__AIM OF THE TASK__. Output exactly the lines from the one containing "This screenshot has" through the final line of the entries below, both included, and skip the pictures.

◆ ◆ ◆

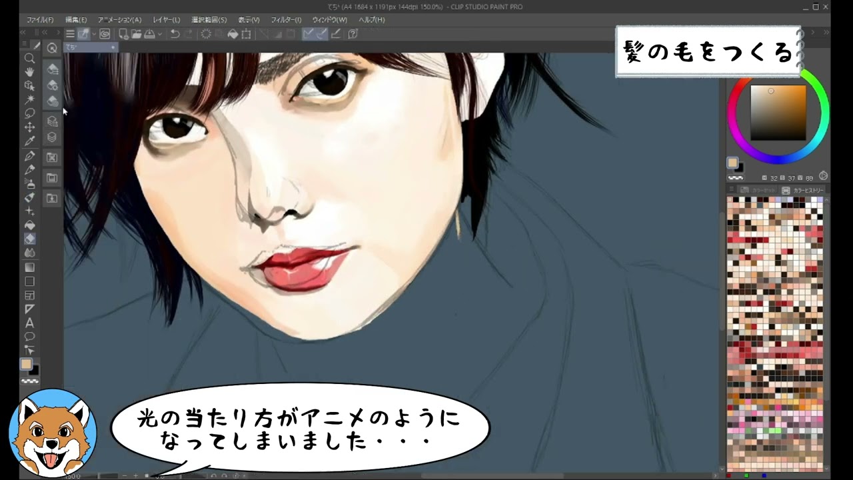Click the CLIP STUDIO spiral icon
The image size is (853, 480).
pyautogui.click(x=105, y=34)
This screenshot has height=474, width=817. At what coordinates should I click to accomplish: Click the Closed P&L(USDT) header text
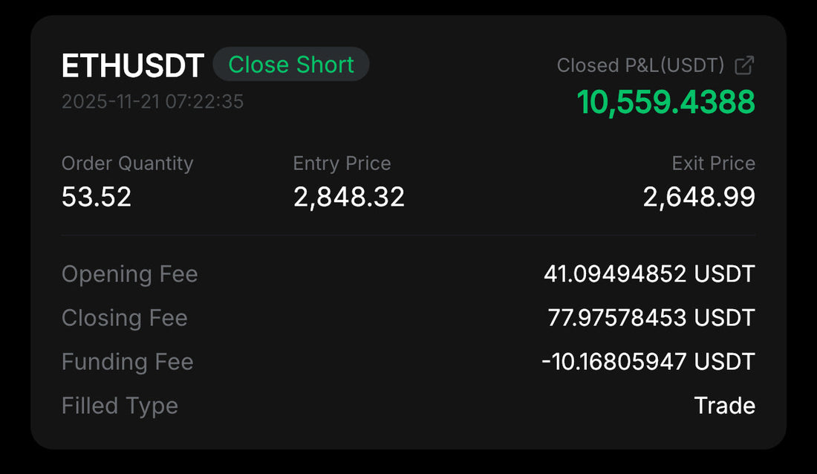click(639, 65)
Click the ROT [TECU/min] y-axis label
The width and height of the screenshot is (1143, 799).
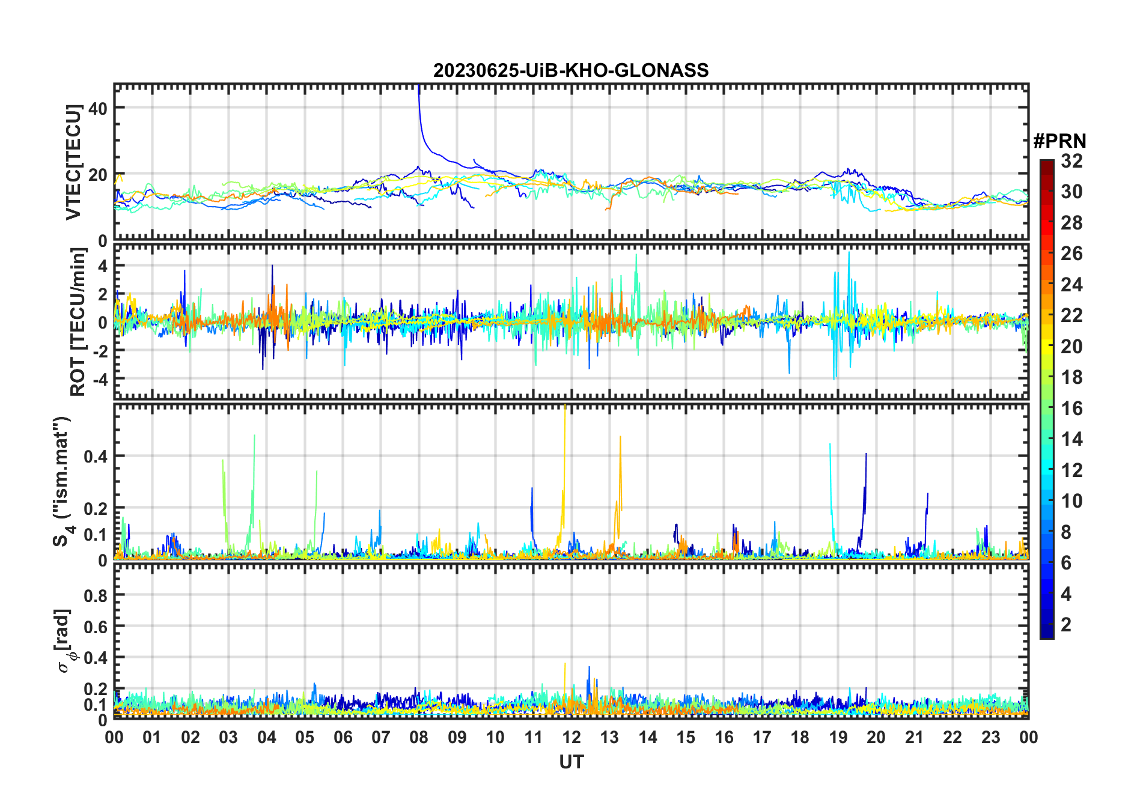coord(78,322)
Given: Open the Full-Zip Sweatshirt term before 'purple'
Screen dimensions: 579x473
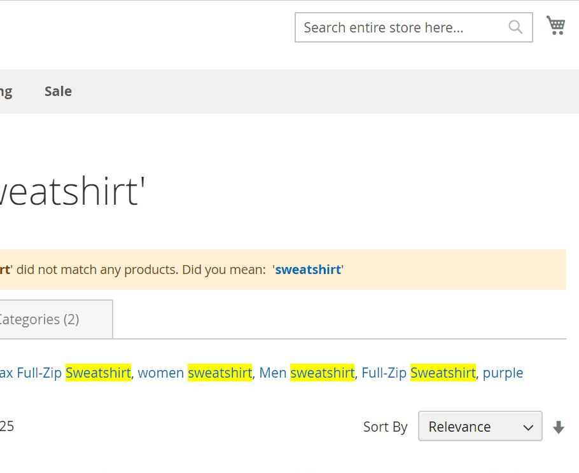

◆ ◆ ◆

__SOLUTION FOR THIS EXERCISE__.
This screenshot has height=474, width=817. At what coordinates should I click to accomplish: Click the Closed P&L(USDT) header text
click(639, 65)
Click the ROT [TECU/min] y-axis label
The width and height of the screenshot is (1143, 799).
coord(78,322)
Given: Open the Full-Zip Sweatshirt term before 'purple'
Screen dimensions: 579x473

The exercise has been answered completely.